Comment entendre la parole de l’autre ? Comment la faire entendre ? L’anthropologie, en France, ne s’est pas construite dans un dialogue avec la parole « indigène ». Elle a réifié un discours, certes suscité et recueilli, mais réduit à la fonction de document à compléter (il est source) ou à interpréter (il est signe). Catégorie coloniale ou notion théorique, l’« indigène » est dans tous les cas objet de discours et non sujet d’énonciation.
À travers une histoire de la discipline en France et au prisme d’une comparaison avec les États-Unis, Vincent Debaene se penche sur les ambivalences des discours qui prétendent accueillir ou étudier la parole de l’autre. Il scrute l’héritage colonial de l’anthropologie et les possibilités de s’en déprendre. Sur la base d’un corpus de textes africains et malgaches, jadis désigné comme « littérature indigène d’expression française », il montre comment s’est instituée une hiérarchie entre écriture dominée et lecture dominante. Il montre surtout comment des auteurs ont, bien avant les indépendances, inventé des formes, littéraires et savantes, pour forcer la possibilité d’un dialogue et faire entendre leurs voix.

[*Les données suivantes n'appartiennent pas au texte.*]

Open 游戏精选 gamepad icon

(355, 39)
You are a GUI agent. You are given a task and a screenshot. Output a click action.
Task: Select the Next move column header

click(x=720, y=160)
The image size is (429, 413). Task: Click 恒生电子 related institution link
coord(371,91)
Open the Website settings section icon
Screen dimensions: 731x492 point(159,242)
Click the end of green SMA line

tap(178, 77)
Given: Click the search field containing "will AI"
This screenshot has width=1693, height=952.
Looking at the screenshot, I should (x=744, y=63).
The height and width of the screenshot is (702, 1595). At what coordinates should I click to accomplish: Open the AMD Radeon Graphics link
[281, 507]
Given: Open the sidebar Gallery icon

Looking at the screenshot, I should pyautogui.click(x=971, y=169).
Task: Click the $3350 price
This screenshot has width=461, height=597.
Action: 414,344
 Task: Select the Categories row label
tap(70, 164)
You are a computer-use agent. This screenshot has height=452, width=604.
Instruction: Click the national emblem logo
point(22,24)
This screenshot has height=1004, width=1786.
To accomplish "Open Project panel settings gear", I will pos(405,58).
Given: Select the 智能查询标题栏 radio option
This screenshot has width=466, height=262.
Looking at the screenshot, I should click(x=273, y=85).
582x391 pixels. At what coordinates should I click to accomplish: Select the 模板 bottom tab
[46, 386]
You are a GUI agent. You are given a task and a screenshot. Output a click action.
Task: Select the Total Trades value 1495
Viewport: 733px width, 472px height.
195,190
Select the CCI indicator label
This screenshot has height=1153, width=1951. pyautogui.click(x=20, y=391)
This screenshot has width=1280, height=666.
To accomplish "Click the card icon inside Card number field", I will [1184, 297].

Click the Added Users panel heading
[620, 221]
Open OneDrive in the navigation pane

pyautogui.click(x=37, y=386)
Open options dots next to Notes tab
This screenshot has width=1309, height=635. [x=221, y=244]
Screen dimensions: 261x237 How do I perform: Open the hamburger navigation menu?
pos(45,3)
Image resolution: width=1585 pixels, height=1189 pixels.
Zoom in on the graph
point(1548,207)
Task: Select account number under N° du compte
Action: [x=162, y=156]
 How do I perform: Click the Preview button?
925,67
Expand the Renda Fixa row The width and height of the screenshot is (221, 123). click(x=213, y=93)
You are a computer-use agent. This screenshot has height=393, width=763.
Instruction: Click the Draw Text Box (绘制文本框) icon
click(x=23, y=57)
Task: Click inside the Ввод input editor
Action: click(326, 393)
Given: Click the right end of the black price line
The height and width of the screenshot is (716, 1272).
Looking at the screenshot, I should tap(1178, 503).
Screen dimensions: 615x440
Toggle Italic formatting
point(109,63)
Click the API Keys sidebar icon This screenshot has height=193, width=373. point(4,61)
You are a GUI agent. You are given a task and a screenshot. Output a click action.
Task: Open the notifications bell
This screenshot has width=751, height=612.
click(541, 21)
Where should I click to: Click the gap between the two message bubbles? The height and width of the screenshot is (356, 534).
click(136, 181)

Ce livre retrace l’histoire de ces tentatives. Mais il interroge également la position de l’historien, du sociologue ou du critique qui s’en emparent, car eux aussi, à leur façon, transforment les discours en sources et en signes. Comment s’assurer de ne pas reproduire la condescendance coloniale dans la ressaisie de ces écrits ? Peut-on les envisager non pas seulement comme des documents au service d’une histoire à écrire mais comme des adresses, qui déplacent le projet savant lui-même ?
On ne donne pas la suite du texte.